The notice was in tune with a statement made by the Supreme Court's Party secretary-turned-Chief Justice Wang Shengjun during a special quake focus meeting among court officials a day earlier.

In the news release section of the Court's official website, Wang was quoted as saying the courts must fully exercise their duty to trial and sentence criminals to ensure public security and provide legal protection in the disaster zone. He also listed the above seven sins as priority areas to tackle.

However, both the notice and Wang did not specify what constituted "severe punishment", nor did the notice or Wang called for maximum sentence as prescribed by the Chinese criminal law for the seven sins.

In China, the punishment stipulated by the criminal law for the same crime varied significantly depending on the situation.

For example, the crime of theft, if committed, could lead to a three-year prison sentence or a fine; but if the stolen value was 5,000 to above 20,000 yuan, the sentence could be between three and ten years with a fine; and if the amount was from 30,000 to above 100,000 yuan, or the case was very serious, the jail term could be 10 years or more, or life imprisonment with a fine or assets confiscated.

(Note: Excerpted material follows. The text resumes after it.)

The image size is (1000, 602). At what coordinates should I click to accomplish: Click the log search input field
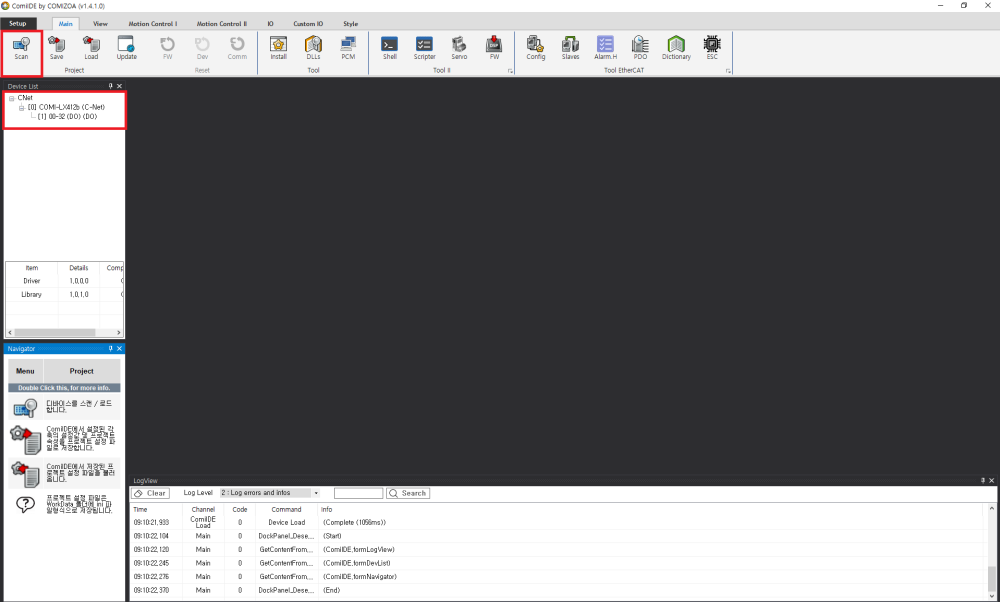coord(358,493)
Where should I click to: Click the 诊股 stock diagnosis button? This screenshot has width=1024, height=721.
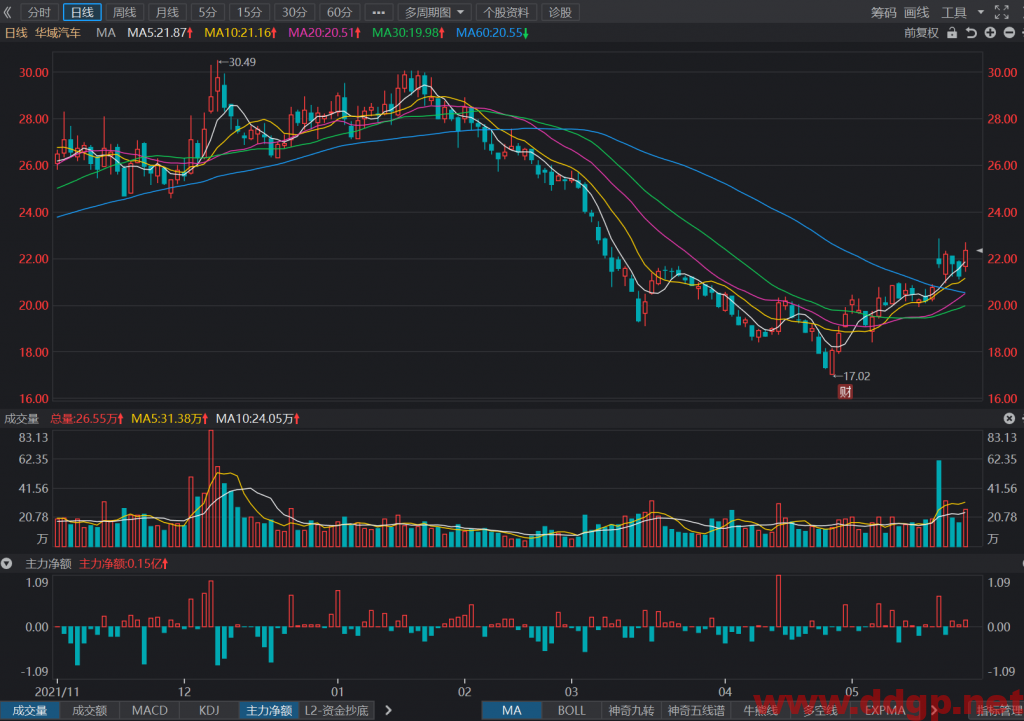[560, 12]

Under two circumstances – theft of extremely huge sums from financial institutions, and theft of valuable state relics– life imprisonment or the death sentence could be applied.

Late last year, a 25-year-old youth named Xu Ting in southern China's Guangzhou was sentenced to life imprisonment for theft after he had overdrawn 175,000 yuan from a malfunctioned automated teller machine (ATM) and absconded.

The severe punishment created nationwide public outcry that led to a retrial, and in March the punishment was reduced to five-year jail term.